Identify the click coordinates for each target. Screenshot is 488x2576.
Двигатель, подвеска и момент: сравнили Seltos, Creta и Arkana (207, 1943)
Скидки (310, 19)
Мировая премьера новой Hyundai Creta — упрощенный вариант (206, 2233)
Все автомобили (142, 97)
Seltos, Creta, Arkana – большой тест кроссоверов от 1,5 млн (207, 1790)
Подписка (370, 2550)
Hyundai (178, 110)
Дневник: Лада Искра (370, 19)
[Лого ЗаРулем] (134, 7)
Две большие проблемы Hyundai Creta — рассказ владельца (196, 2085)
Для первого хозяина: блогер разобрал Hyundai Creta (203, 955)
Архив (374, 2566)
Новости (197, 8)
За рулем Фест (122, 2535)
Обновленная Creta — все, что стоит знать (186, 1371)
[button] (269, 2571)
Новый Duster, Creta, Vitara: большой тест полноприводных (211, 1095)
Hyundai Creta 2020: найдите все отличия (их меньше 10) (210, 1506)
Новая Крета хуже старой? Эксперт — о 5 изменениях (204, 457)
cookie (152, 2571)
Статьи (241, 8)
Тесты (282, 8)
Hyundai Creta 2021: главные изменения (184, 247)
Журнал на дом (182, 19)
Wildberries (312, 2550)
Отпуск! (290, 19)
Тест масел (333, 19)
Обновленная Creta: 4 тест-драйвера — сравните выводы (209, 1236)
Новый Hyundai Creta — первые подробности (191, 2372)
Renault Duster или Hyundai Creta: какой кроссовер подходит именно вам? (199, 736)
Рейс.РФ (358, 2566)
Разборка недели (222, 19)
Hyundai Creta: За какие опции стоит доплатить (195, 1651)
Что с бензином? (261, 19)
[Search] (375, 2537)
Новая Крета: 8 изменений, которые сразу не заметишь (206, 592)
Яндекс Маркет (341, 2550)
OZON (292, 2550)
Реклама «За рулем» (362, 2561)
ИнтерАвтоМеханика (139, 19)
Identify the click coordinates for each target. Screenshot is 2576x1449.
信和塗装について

Exercise prompt:
Only the lines from the one containing "Hyundai Creta 2020: найдите" through the end of the listing should be copied, and they should be copied exactly.

Written solution:
Hyundai Creta 2020: найдите все отличия (их меньше 10) (210, 1506)
Новая Крета хуже старой? Эксперт — о 5 изменениях (204, 457)
cookie (152, 2571)
Статьи (241, 8)
Тесты (282, 8)
Hyundai Creta 2021: главные изменения (184, 247)
Журнал на дом (182, 19)
Wildberries (312, 2550)
Отпуск! (290, 19)
Тест масел (333, 19)
Обновленная Creta: 4 тест-драйвера — сравните выводы (209, 1236)
Новый Hyundai Creta — первые подробности (191, 2372)
Renault Duster или Hyundai Creta: какой кроссовер подходит именно вам? (199, 736)
Рейс.РФ (358, 2566)
Разборка недели (222, 19)
Hyundai Creta: За какие опции стоит доплатить (195, 1651)
Что с бензином? (261, 19)
[Search] (375, 2537)
Новая Крета: 8 изменений, которые сразу не заметишь (206, 592)
Яндекс Маркет (341, 2550)
OZON (292, 2550)
Реклама «За рулем» (362, 2561)
ИнтерАвтоМеханика (139, 19)
Identify the click coordinates for each target. Screenshot is 2576x1449.
信和塗装について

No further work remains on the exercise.